Throughout this process, our Collaborative of experts worked through team-building exercises as we used the DMAIC tools to develop a greater understanding of the fall prevention process. Through collaboration, we recognized the need to move from a primary focus on screening for a patient's fall risk to a comprehensive interprofessional assessment of the patients who were at a high risk for falls and their surrounding environments. Feil and Gardner21 have explicated the importance of screening followed by comprehensive assessment, noting that one or the other will fall short in effectively preventing falls. The HUP Falls Collaborative found that moving from a standardized universal fall risk reduction protocol to a standardized process of assessment that could focus on the individual risks of each patient was most successful in prevention of inpatient falls.22,23 Our journey through the DMAIC process also created a heightened awareness of falls that allowed leaders on each pilot unit to engage clinical nurses in the process. This unit-level engagement allowed the clinical nurses to embrace the Proactive Rounding process as an ongoing critical thinking process of assessment and reassessment, instead of “just another risk screening task” to complete during their shift.24
Challenges/limitations of using the DMAIC process
While using the DMAIC methodology provided an in-depth learning experience, there were challenges along the way. Initially, we had to identify appropriate executive-level sponsorship and resources for our team. With the Director of Nursing Quality leading our team, we were challenged to pinpoint pertinent stakeholders outside of nursing to gather the most effective interprofessional team membership, which included partnering with providers, physical therapy, pharmacy, ancillary staff, nursing management, clinical nurse specialists, and clinical nurses.

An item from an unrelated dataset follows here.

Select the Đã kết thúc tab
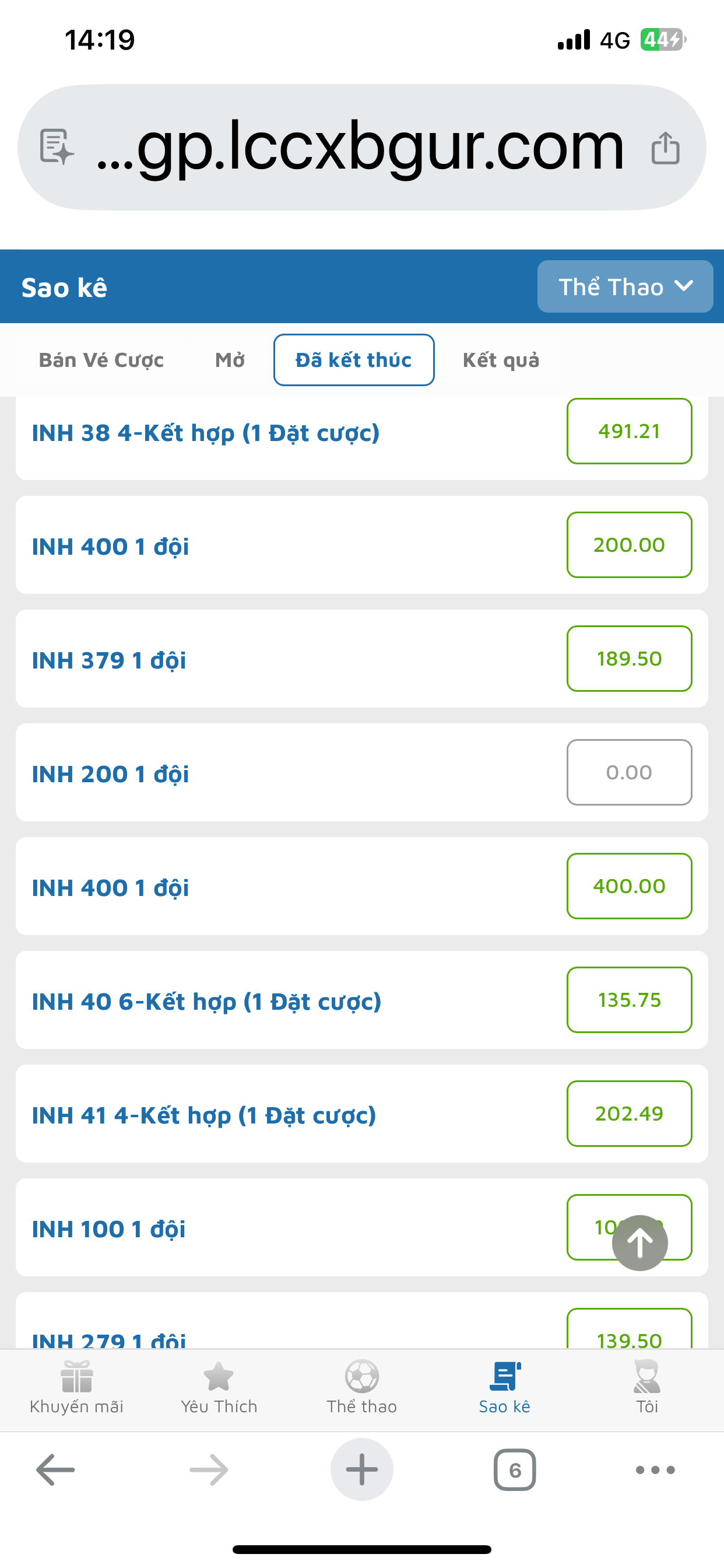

Heightened awareness and engagement are key to success for a fall prevention program. However, it is difficult to maintain longevity of these strategies. The team remains challenged to identify a sustainable process to prevent falls. The Collaborative created a communication plan that will be carried out biannually to support continued awareness of the fall prevention program at the unit and system levels.
The risk of falling for an individual patient over the course of acute inpatient hospitalization is not directly comparable with typical process improvement efforts, such as a widget assembly in a manufacturing plant. This project demonstrated that with some adaptation, the DMAIC process improvement strategy could be successfully applied to a complex patient-centered problem. Additional studies using process improvement methodology and alternative approaches to such complex problems are needed to further understand the multifactorial challenges faced in the acute care setting and across the continuum.